Posted: Jan. 4, 2008

GONE WITH A NEW WIND

By Celia Cohen
Grapevine Political Writer

A man can stay in the U.S. Senate too long to be president. People can look at him and think, "Mr. Chairman," not "Hail to the Chief."

The 2008 contest for the Democratic nomination has a breathlessness about it that comes with the promise of crashing through the marble ceiling of the Federal City with Barack Obama or Hillary Clinton, or at least of bashing it with John Edwards.

Joe Biden is as much a part of that marble firmament as the red clay of Tara was part of Scarlett O'Hara. This election is not his moment. His time is gone with the new political wind.

Biden shut down his long-shot run for the presidency after the first votes were cast Thursday evening in the Iowa caucuses, a man of the Senate to the end. When he gave his concession speech, he might as well have been in the chamber as he instinctively cloaked himself in its flowery protocol for saying what was on his mind.

"Excuse me a point of personal privilege," Biden said.

In a field with Clinton, Edwards, Obama, Chris Dodd and Bill Richardson, the senior senator from Delaware came in next to last. His state has seen this outcome before. When Pete du Pont, the former Republican governor, ran for president in 1988, he placed next to last in Iowa, next to last in New Hampshire, and went home.

It is the curse of the small state, the burden of the second tier. Just as the political wind is not on Biden's side, neither are the logistics.

"I don't think he ever had a window he could campaign in. Part of it is the media -- because you can only cover so many candidates in depth -- but Joe also lacked money," said Jim Soles, a political scientist retired from the University of Delaware. "He did not have the glitz or glitter of the top three."

John Daniello, the Democratic state chair, put it even more succinctly. "The media and the system worked against him," he said.

Biden exited without bitterness. "There's nothing to be sad about," he said.

Biden got farther than he did the last time. His campaign for the 1988 nomination disintegrated amid plagiarism charges and a tantrum that saw him exaggerate his academic record. This time he at least got to the voting.

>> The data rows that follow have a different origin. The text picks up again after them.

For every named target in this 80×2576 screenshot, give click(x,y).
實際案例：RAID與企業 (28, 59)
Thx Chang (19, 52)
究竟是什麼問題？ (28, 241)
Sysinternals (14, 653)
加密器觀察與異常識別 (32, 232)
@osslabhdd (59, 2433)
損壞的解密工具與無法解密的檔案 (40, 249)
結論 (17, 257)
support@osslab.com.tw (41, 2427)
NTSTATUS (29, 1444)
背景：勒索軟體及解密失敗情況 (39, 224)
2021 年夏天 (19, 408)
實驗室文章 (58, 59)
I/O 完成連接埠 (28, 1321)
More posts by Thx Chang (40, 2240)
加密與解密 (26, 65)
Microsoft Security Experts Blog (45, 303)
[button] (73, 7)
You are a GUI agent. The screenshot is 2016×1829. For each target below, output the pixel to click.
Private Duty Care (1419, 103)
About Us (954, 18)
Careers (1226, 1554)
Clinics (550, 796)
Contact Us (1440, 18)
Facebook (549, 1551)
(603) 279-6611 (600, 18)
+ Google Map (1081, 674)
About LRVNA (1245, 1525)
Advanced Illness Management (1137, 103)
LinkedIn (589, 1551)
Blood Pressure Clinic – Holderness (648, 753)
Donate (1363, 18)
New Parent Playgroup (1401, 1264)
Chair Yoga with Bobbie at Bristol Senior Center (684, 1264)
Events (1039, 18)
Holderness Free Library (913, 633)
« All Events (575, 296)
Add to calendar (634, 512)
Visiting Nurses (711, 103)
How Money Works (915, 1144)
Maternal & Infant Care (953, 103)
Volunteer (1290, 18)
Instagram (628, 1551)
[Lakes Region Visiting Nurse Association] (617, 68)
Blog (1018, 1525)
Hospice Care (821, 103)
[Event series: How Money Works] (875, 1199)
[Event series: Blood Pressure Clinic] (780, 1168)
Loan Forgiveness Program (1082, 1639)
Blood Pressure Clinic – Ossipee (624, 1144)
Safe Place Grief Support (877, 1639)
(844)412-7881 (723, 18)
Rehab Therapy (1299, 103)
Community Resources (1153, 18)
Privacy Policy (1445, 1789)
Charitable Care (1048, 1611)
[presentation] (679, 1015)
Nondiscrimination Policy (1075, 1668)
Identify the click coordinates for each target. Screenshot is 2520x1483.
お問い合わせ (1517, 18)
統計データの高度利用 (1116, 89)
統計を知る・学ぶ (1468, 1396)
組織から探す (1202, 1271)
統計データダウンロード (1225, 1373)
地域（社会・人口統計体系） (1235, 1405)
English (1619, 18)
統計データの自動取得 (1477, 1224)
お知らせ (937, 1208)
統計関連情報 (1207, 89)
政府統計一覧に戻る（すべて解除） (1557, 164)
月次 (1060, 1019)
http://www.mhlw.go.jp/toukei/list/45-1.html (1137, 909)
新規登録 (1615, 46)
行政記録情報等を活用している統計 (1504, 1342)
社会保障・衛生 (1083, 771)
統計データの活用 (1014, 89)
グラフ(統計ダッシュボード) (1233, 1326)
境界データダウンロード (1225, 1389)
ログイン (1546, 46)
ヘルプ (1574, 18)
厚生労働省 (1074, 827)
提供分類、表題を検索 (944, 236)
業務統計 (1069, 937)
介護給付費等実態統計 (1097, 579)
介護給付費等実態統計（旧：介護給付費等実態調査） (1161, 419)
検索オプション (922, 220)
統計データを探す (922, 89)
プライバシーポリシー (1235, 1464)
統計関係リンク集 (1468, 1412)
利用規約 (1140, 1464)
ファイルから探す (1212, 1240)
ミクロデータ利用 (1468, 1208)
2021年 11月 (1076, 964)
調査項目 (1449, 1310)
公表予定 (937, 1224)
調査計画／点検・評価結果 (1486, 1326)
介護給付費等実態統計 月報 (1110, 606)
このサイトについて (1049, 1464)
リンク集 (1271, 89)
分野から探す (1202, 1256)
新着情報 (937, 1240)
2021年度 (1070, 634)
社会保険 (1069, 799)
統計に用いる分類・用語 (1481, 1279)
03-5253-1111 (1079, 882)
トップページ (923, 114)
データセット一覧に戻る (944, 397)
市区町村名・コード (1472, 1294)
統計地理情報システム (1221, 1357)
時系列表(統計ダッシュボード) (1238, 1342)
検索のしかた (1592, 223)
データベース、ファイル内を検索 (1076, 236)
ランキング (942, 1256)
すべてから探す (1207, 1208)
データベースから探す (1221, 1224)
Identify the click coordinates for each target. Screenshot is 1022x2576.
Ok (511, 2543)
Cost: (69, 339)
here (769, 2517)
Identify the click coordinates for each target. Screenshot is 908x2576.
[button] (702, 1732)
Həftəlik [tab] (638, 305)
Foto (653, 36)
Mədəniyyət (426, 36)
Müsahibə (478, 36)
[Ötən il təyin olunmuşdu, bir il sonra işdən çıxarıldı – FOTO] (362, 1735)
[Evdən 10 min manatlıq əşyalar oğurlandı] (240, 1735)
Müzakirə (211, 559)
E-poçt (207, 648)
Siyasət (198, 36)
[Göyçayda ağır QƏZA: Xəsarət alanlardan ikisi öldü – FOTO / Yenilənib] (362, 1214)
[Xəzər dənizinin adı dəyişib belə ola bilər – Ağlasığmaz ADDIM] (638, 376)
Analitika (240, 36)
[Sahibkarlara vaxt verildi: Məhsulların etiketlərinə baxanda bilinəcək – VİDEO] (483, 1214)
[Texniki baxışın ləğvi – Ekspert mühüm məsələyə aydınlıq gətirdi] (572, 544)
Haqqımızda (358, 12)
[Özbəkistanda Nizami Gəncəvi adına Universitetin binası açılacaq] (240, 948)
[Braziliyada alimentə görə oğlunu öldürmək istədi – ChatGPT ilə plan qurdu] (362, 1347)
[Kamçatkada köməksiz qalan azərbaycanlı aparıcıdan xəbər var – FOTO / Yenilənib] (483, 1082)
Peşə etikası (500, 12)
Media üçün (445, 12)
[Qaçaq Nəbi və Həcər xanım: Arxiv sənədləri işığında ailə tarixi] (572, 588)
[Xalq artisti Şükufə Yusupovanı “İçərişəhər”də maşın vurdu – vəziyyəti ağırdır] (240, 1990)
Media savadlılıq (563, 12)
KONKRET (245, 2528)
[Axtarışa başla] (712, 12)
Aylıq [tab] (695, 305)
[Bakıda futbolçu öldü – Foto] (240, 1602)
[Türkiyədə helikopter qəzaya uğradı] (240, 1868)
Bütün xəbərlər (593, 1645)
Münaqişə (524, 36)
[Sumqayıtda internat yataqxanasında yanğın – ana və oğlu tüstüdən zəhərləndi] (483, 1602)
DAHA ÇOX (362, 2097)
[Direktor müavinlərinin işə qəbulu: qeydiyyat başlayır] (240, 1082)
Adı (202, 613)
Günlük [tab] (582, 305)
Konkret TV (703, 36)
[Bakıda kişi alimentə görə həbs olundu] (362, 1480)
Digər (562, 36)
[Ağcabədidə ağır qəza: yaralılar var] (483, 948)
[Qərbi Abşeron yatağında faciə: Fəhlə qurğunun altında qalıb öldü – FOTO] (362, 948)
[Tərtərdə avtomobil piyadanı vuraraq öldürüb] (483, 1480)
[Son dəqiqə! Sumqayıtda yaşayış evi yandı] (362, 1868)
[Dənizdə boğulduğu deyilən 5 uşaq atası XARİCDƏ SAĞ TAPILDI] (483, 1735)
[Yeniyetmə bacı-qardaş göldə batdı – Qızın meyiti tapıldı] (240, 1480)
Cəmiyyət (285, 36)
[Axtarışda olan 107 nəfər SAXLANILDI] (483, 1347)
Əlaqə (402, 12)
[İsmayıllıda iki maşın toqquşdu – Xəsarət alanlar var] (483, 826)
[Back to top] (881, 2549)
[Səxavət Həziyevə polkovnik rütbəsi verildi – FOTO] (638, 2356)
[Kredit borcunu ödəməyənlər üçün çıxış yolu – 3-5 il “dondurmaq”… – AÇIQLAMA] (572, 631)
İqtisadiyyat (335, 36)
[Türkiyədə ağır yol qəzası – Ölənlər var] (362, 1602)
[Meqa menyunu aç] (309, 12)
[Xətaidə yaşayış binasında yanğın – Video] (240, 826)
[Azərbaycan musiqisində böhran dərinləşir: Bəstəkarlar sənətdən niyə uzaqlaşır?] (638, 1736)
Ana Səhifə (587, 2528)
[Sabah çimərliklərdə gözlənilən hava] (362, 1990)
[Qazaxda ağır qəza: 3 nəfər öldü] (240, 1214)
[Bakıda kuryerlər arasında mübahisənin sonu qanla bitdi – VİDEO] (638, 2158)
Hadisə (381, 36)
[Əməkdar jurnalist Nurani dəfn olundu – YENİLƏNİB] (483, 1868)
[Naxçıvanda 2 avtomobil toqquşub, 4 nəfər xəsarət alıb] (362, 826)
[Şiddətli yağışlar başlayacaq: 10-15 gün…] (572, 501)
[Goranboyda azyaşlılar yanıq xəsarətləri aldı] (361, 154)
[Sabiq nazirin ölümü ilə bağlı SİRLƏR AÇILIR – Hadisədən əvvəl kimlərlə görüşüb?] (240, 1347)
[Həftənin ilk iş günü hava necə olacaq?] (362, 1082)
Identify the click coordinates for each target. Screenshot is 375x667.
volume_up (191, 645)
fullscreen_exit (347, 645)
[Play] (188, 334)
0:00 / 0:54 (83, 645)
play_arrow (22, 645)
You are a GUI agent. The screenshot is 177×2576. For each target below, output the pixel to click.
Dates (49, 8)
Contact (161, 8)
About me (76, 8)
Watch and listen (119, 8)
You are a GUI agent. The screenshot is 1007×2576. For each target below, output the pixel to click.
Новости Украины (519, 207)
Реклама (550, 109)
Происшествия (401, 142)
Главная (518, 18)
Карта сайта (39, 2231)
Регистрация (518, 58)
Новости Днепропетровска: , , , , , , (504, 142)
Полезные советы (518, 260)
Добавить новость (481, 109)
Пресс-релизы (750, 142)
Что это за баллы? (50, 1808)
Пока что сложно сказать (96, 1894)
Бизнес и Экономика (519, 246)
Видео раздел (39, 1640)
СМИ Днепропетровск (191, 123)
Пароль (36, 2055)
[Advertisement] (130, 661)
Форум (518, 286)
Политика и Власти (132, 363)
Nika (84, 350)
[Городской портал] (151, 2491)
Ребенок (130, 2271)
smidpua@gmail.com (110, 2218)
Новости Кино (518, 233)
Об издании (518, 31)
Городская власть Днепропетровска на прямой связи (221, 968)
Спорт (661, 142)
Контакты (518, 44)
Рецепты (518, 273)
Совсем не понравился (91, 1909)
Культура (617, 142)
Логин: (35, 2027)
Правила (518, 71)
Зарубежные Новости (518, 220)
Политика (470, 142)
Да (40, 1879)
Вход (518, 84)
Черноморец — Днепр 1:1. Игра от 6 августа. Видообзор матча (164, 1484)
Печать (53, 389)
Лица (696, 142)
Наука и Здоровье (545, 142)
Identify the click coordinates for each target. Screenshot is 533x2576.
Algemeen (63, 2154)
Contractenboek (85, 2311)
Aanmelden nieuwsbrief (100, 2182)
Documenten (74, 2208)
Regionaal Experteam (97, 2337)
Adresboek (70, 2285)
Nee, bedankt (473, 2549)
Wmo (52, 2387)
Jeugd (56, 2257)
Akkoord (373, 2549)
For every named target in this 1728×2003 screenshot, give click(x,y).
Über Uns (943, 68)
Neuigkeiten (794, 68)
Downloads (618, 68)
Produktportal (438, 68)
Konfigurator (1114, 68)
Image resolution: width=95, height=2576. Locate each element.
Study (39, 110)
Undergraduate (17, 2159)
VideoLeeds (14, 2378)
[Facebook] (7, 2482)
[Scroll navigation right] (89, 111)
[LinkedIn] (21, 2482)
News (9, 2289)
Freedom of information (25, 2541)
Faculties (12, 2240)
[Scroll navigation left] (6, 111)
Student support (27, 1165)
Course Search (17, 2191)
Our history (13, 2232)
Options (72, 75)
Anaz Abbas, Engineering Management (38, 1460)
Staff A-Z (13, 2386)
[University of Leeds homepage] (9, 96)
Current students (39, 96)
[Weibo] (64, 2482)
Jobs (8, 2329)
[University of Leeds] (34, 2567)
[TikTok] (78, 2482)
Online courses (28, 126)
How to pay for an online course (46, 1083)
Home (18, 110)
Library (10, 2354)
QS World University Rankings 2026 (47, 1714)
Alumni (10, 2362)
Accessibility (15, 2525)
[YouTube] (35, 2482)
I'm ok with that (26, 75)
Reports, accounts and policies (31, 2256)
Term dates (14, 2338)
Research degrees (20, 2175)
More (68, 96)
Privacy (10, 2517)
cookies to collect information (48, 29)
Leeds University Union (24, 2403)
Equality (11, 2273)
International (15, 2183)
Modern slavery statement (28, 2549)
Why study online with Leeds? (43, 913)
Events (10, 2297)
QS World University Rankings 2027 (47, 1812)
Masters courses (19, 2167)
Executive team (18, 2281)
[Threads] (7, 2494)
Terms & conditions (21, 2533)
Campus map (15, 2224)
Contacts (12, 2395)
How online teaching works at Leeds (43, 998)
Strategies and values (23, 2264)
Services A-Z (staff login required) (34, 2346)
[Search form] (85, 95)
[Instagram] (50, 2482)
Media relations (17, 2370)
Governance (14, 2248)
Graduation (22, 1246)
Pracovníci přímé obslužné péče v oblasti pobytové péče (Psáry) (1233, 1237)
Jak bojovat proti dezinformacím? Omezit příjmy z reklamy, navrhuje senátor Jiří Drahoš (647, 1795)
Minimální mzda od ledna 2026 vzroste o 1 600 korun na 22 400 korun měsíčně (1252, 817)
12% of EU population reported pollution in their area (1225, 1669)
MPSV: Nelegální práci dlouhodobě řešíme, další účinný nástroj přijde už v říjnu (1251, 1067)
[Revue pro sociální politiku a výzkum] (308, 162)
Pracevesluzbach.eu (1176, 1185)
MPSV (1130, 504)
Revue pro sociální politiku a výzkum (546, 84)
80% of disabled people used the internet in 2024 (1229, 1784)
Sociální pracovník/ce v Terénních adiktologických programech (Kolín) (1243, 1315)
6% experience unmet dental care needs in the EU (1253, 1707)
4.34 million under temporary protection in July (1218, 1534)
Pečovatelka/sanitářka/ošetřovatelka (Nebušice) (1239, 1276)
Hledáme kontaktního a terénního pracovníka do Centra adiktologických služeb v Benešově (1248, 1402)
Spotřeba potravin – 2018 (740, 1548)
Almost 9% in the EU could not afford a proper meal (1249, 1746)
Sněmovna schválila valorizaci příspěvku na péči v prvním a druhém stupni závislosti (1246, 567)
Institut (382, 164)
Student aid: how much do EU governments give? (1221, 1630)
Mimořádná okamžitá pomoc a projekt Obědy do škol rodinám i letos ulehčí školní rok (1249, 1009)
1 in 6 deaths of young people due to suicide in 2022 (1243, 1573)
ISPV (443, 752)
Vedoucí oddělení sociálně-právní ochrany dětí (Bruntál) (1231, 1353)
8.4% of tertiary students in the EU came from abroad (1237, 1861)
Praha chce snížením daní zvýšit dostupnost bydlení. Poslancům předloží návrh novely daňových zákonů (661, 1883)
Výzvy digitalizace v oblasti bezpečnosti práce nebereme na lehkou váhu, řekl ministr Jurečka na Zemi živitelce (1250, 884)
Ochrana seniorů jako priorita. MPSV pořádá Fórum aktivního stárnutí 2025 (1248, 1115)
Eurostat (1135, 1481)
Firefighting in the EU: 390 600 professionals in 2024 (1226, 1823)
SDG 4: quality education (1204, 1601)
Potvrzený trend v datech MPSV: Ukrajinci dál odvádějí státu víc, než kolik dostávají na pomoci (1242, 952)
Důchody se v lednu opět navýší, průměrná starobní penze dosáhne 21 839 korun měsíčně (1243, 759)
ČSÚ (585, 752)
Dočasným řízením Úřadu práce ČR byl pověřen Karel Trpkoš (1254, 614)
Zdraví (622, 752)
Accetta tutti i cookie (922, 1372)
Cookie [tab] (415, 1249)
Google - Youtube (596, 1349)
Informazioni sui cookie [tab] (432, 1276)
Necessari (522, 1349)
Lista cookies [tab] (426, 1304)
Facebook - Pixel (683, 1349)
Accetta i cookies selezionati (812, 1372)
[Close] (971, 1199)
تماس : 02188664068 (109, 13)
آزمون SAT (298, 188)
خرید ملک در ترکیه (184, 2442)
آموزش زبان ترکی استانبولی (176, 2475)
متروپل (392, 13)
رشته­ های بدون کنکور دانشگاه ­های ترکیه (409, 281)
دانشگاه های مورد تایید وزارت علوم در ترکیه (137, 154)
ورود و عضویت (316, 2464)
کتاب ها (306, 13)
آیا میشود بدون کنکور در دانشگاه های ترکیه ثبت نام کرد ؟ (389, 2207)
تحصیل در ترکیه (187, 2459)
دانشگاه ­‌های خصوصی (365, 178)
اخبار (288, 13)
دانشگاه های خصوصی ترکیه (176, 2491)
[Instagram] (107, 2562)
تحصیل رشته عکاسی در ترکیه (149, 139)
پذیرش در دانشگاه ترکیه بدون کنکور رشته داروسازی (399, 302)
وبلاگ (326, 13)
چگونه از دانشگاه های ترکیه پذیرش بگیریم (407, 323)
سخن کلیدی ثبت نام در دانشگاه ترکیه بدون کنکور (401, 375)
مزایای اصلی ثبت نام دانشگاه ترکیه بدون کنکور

Biden, who chairs the Foreign Relations Committee, came out of this one with the focus on his foreign policy perspective, not on his faux pas. There were those moments of Joe-being-Joe -- like the blundering description of Obama as "articulate" and "clean" or the insinuation that the trucker in the collision fatal to his wife and baby daughter in 1972 was drinking -- but they were not overriding.

Instead, Biden was able to use his grasp of international affairs to shine. His signature political spot was called "Joe is Right," and it quoted other candidates praising him. "Amen to Joe, because he's 100 percent right," Clinton said, and "I think Joe is exactly right," Obama said.

Soles suggested that Biden elevated himself in the model of George Mitchell, the former Senate Democratic majority leader called upon for peacemaking in Ireland and investigating steroids in baseball after he left office, or Lee Hamilton, the retired Democratic congressman who led the Iraq Study Group and the 9/11 Commission after chairing the House Foreign Affairs Committee.

"Whether he likes it or not, Joe was treated as the elder statesman that he is, even if there was a little embroidery around the edges," Soles said.

"Joe came out ahead in every respect, except his pursuit of the presidency. I think Delawareans have a new appreciation for Joe. Watching Joe talk about issues may have taught Delawareans that they have given the nation a far greater gift in Joe Biden than they previously realized."

Now Biden will do what he has done for the last 35 years when he had to pick himself up, after the accident, after the last presidential race, after the brain aneurysms that nearly killed him.

"I ain't going away," Biden said. "I'll be going back to the Senate."